**Fragment strony:**
╔══
Patrolowali okolice torów, uratowali 16-latka. Wpadł do opuszczonej piwnicy

16-latek wpadł do trzymetrowej studni
Do zdarzenia doszło w Skierniewicach
Źródło: Google Earth
Kompletnie pijany 16-latek wpadł do piwnicy opuszczonego budynku na terenie parowozowni w Skierniewicach (Łódzkie). Znaleźli go policjanci i funkcjonariusze Straży Ochrony Kolei, którzy patrolowali okolice torów po ostatnich aktach dywersji w Polsce.

Początkowo mogło to wyglądać jak akt dywersji. Policjanci i funkcjonariusze SOK zwrócili uwagę, że w pobliżu skierniewickiej parowozowni ktoś się kręci. Ich uwagę zwróciły dźwięki łamanych gałęzi oraz podejrzane szmery. Kiedy ruszyli w kierunku, z którego dobiegały dźwięki, zauważyli snop światła latarki.

- Po wejściu na teren parowozowni odnaleźli osobę znajdującą się w piwnicy jednego z opuszczonych budynków - na głębokości około trzech metrów - informuje młodszy aspirant Aneta Placek ze skierniewickiej policji.

Okazało się, że nastolatek wpadł do niezabezpieczonego otworu i nie jest w stanie samodzielnie się wydostać.

- Z jego relacji wynikało, że czuje się dobrze i najprawdopodobniej nie doznał obrażeń. Jednocześnie policjanci zauważyli, że kontakt z nim jest utrudniony. Mówił bełkotliwie, co mogło wskazywać na stan nietrzeźwości - opisuje Placek.

Na miejsce przyjechali też strażacy. - Przy użyciu specjalistycznego sprzętu, dostali się do poszkodowanego i bezpiecznie wydobyli go z piwnicy - opowiada rzeczniczka skierniewickiej komendy. Nie potrafił on logicznie wyjaśnić swojej obecności na terenie obiektu.
╚══
**Wyciąg danych:**
╔══
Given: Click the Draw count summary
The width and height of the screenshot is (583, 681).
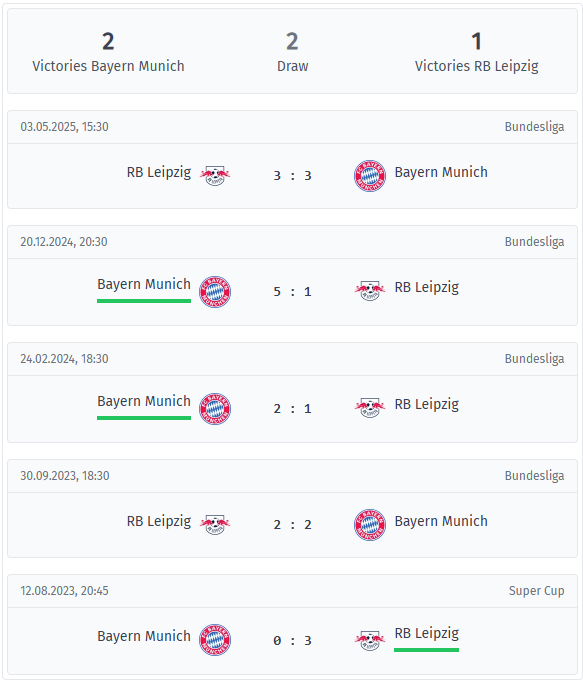Looking at the screenshot, I should click(x=292, y=52).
╚══
**Cel zadania A:** Jak w dwóch zdaniach streścić fragment strony?
**Cel zadania B:** Jak zapisać w formie krótkiej listy punktowanej akapit fragmentu strony zaczynający się od słów „Początkowo mogło to wyglądać”, zachowując jego główne fakty?
Dane są materiałem odrębnym od fragmentu strony.

**Oczekiwana odpowiedź A:** Kompletnie pijany 16-latek wpadł do piwnicy opuszczonego budynku na terenie parowozowni w Skierniewicach, na głębokość około trzech metrów, i nie był w stanie samodzielnie się wydostać. Znaleźli go policjanci i funkcjonariusze Straży Ochrony Kolei patrolujący okolice torów, a strażacy przy użyciu specjalistycznego sprzętu bezpiecznie wydobyli go z piwnicy.

**Oczekiwana odpowiedź B:**
- Początkowo zdarzenie mogło wyglądać jak akt dywersji.
- Policjanci i funkcjonariusze SOK zauważyli, że ktoś kręci się w pobliżu skierniewickiej parowozowni.
- Ich uwagę zwróciły dźwięki łamanych gałęzi i podejrzane szmery.
- Idąc w stronę dźwięków, dostrzegli snop światła latarki.